목적: 데이터베이스의 목적과 사용자의 요구를 이해하는 단계입니다.

  • 이해관계자 인터뷰: 시스템의 주요 사용자와 인터뷰를 통해 그들이 필요로 하는 데이터를 파악합니다.
  • 기능적 요구 사항 수집: 시스템이 수행해야 할 기능을 정의합니다. 예를 들어, 사용자 로그인, 데이터 검색, 보고서 생성 등이 포함됩니다.
  • 비기능적 요구 사항 수집: 성능, 보안, 확장성 등의 요구 사항을 정의합니다.
  • 현재 시스템 분석: 기존 시스템이 있다면, 그 시스템의 구조와 문제점을 분석합니다.

2.2. 개념적 데이터 모델링

목적: 데이터베이스의 주요 개념을 추상적으로 표현하여 데이터베이스의 큰 그림을 그리는 단계입니다.

  • 엔티티 정의: 시스템에서 관리해야 할 주요 객체(엔티티)를 정의합니다. 예를 들어, 고객, 주문, 제품 등이 있습니다.
  • 애트리뷰트 정의: 각 엔티티의 특성을 정의합니다. 예를 들어, 고객 엔티티는 이름, 주소, 전화번호 등의 애트리뷰트를 가질 수 있습니다.
  • 관계 정의: 엔티티 간의 관계를 정의합니다. 예를 들어, 고객이 주문을 한다는 관계를 정의할 수 있습니다.
  • ERD(Entity-Relationship Diagram) 작성: 엔티티, 애트리뷰트, 관계를 시각적으로 표현하여 이해를 돕습니다.

2.3. 논리적 데이터 모델링

목적: 개념적 모델을 바탕으로 데이터의 구조를 논리적으로 설계하는 단계입니다. 이는 데이터베이스 독립적인 모델입니다.

  • 정규화: 데이터를 중복 없이 저장하고, 데이터 무결성을 유지하기 위해 정규화 과정을 거칩니다. 정규화는 1NF, 2NF, 3NF 등 여러 단계로 진행됩니다.
  • 엔티티와 속성의 상세화: 엔티티의 모든 애트리뷰트를 정의하고, 각 애트리뷰트의 데이터 타입을 결정합니다.
  • 관계의 세부화: 엔티티 간의 관계를 상세히 정의하고, 외래 키를 설정합니다.
  • 제약 조건 정의: 기본 키, 유니크 키, 체크 제약 조건 등 데이터를 보호하고 무결성을 유지하기 위한 제약 조건을 정의합니다.

2.4. 물리적 데이터 모델링

목적: 논리적 모델을 실제 데이터베이스 시스템에 구현하기 위해 구체화하는 단계입니다.

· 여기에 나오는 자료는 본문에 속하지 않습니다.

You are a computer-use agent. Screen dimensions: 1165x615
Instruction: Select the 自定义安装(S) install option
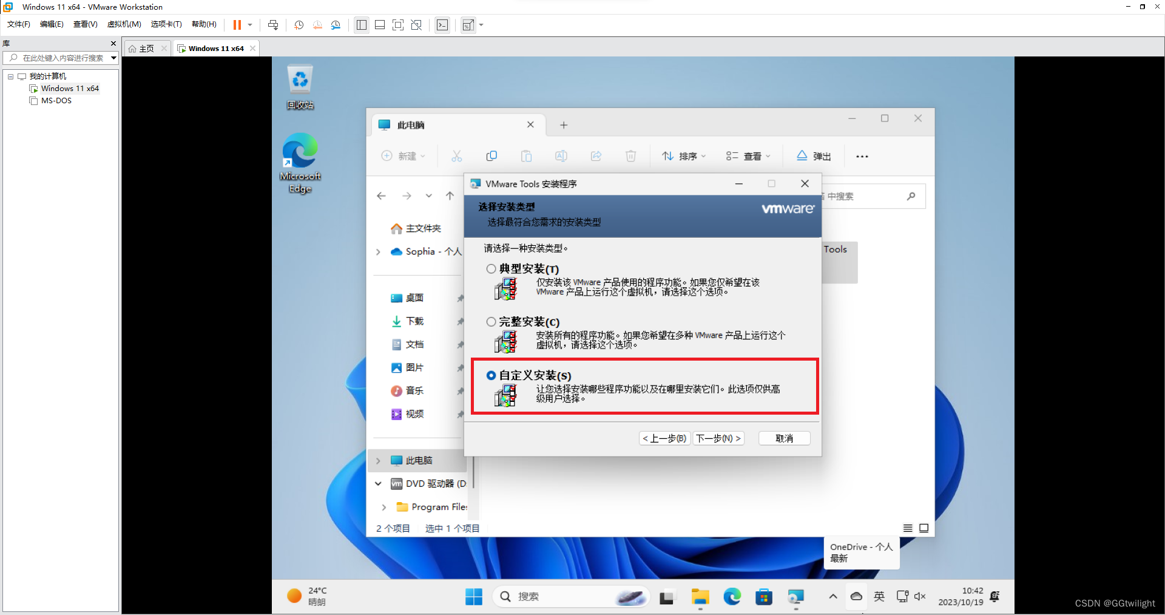tap(491, 375)
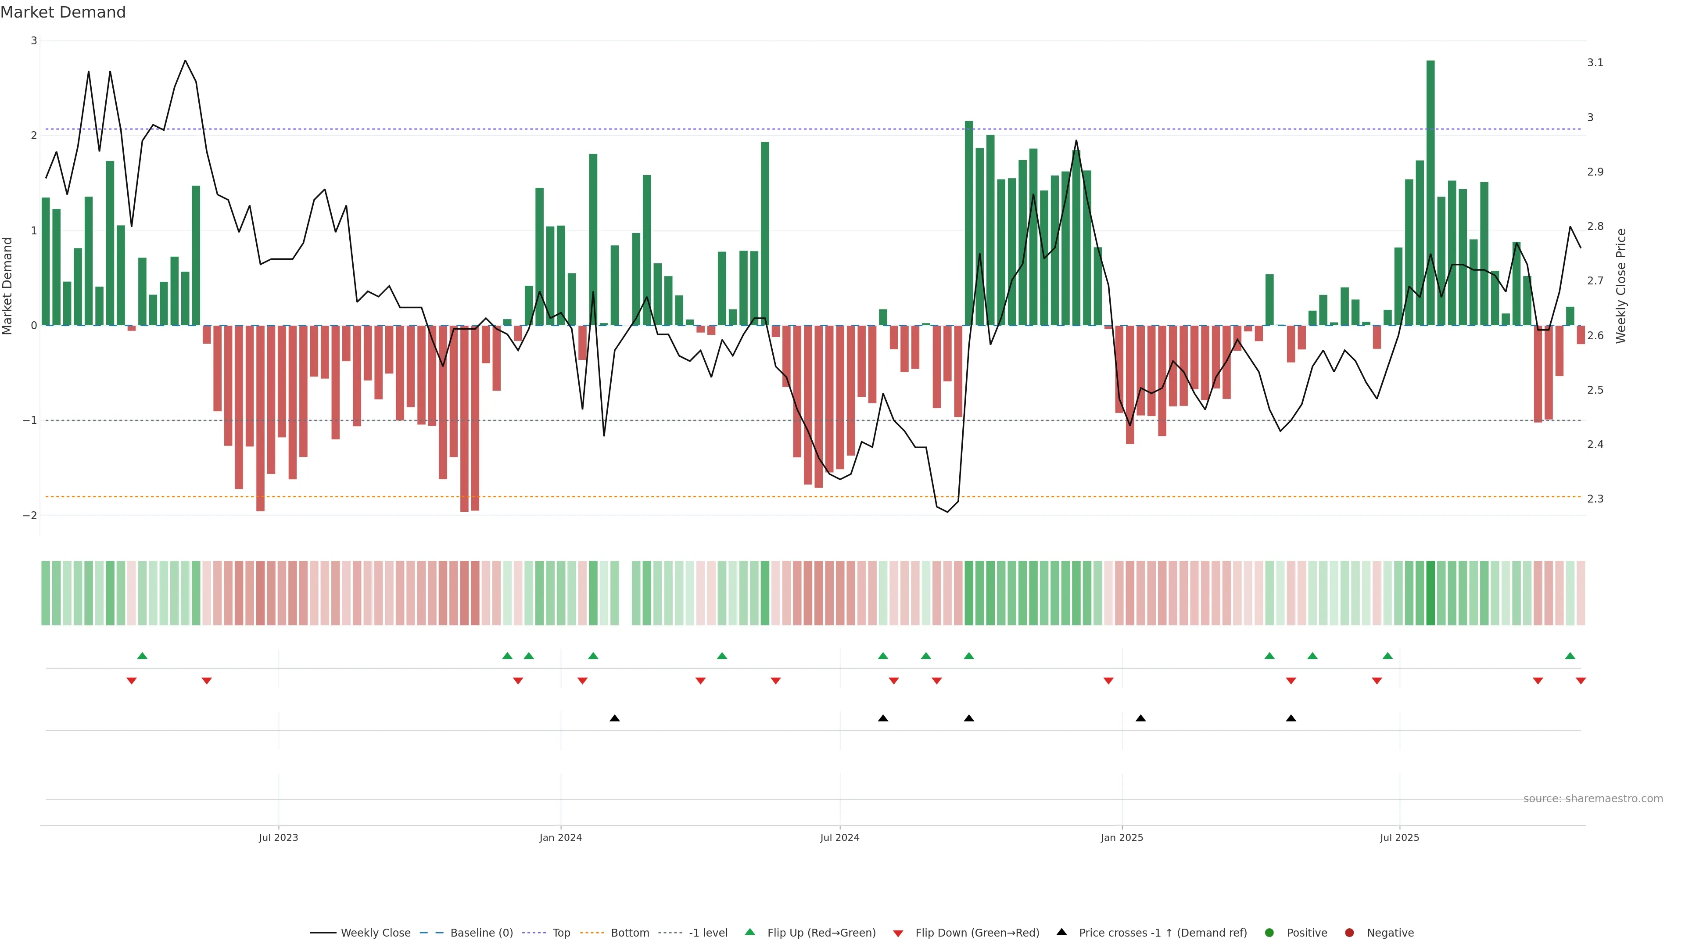The height and width of the screenshot is (948, 1685).
Task: Click Flip Up green triangle legend icon
Action: [x=750, y=932]
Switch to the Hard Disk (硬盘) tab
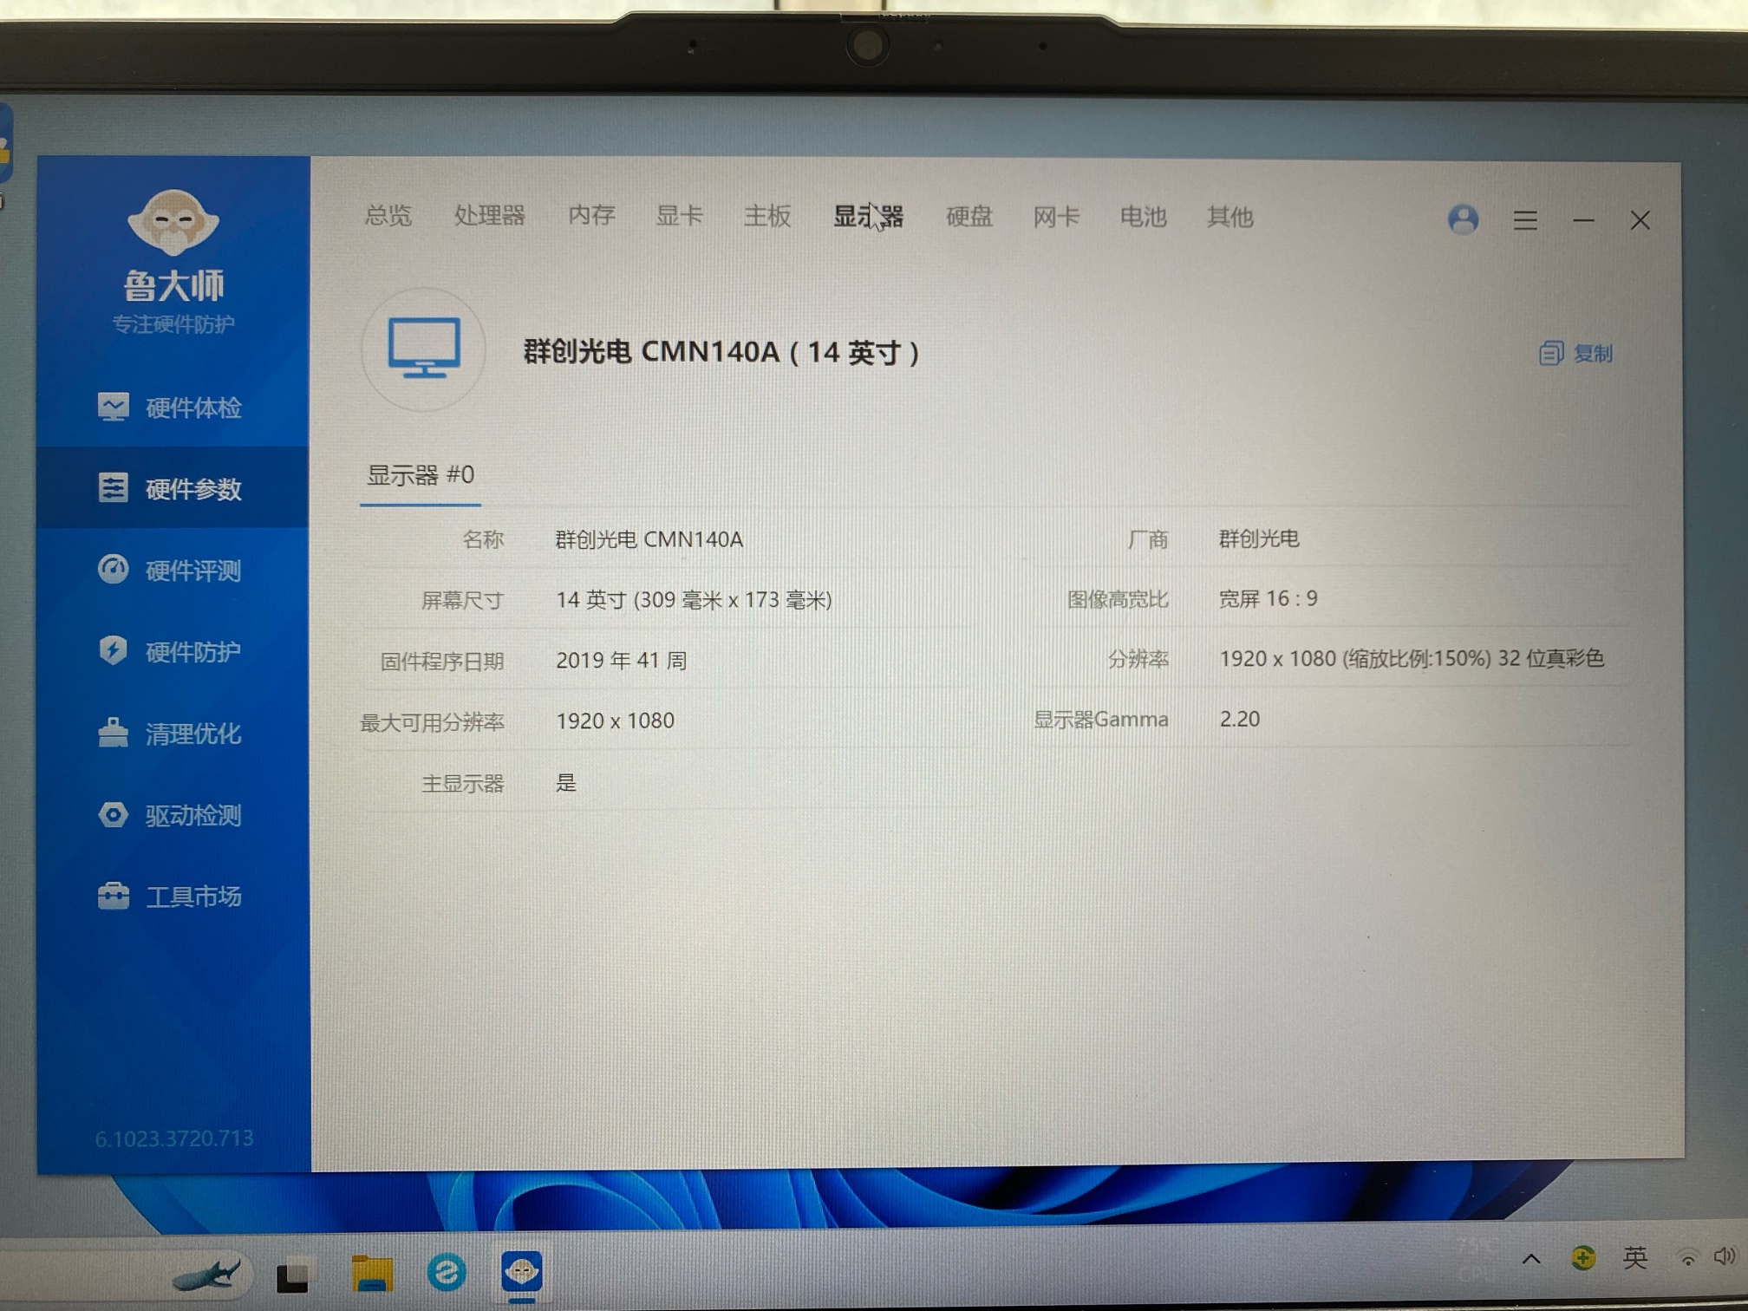The image size is (1748, 1311). pyautogui.click(x=969, y=216)
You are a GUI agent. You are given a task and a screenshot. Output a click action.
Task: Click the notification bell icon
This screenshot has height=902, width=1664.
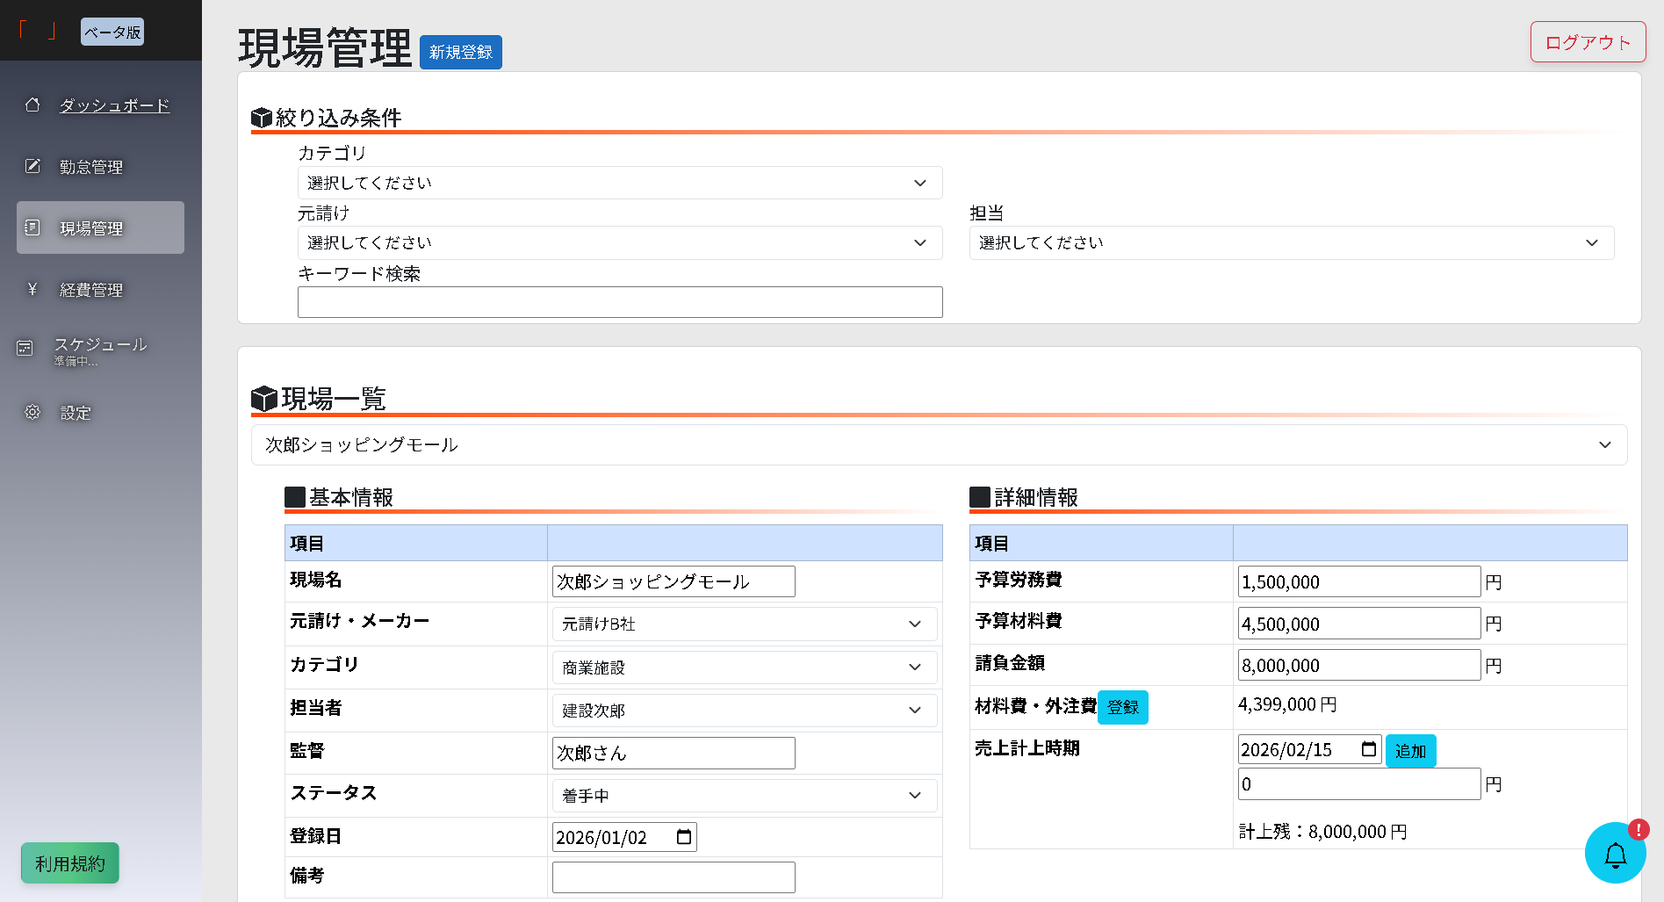[x=1616, y=854]
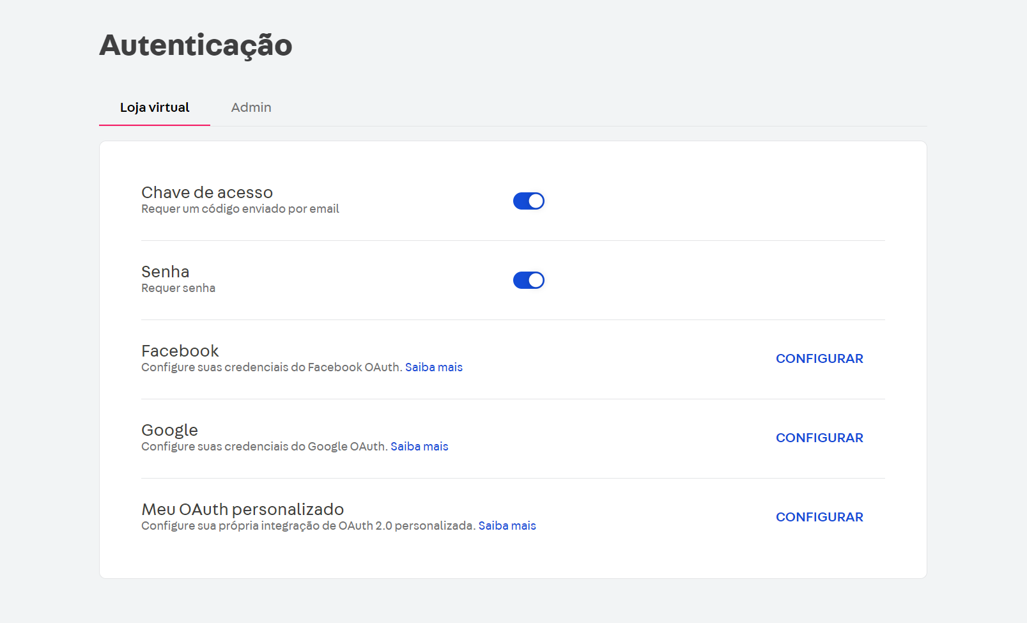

  • 테이블 설계: 각 엔티티를 테이블로 변환하고, 각 테이블의 열과 데이터 타입을 정의합니다.
  • 인덱스 설계: 데이터 검색 성능을 향상시키기 위해 인덱스를 설정합니다.
  • 파티셔닝: 대용량 데이터를 효율적으로 관리하기 위해 테이블을 파티셔닝할 수 있습니다.
  • 스토리지 설정: 테이블 및 인덱스가 저장될 물리적 저장소를 설정합니다.
  • SQL 스크립트 생성: 데이터베이스 객체(테이블, 인덱스, 뷰 등)를 생성하는 SQL 스크립트를 작성합니다.

2.5. 모델 검증 및 조정

목적: 설계된 모델을 검토하고, 데이터베이스 성능과 무결성을 보장하기 위해 조정하는 단계입니다.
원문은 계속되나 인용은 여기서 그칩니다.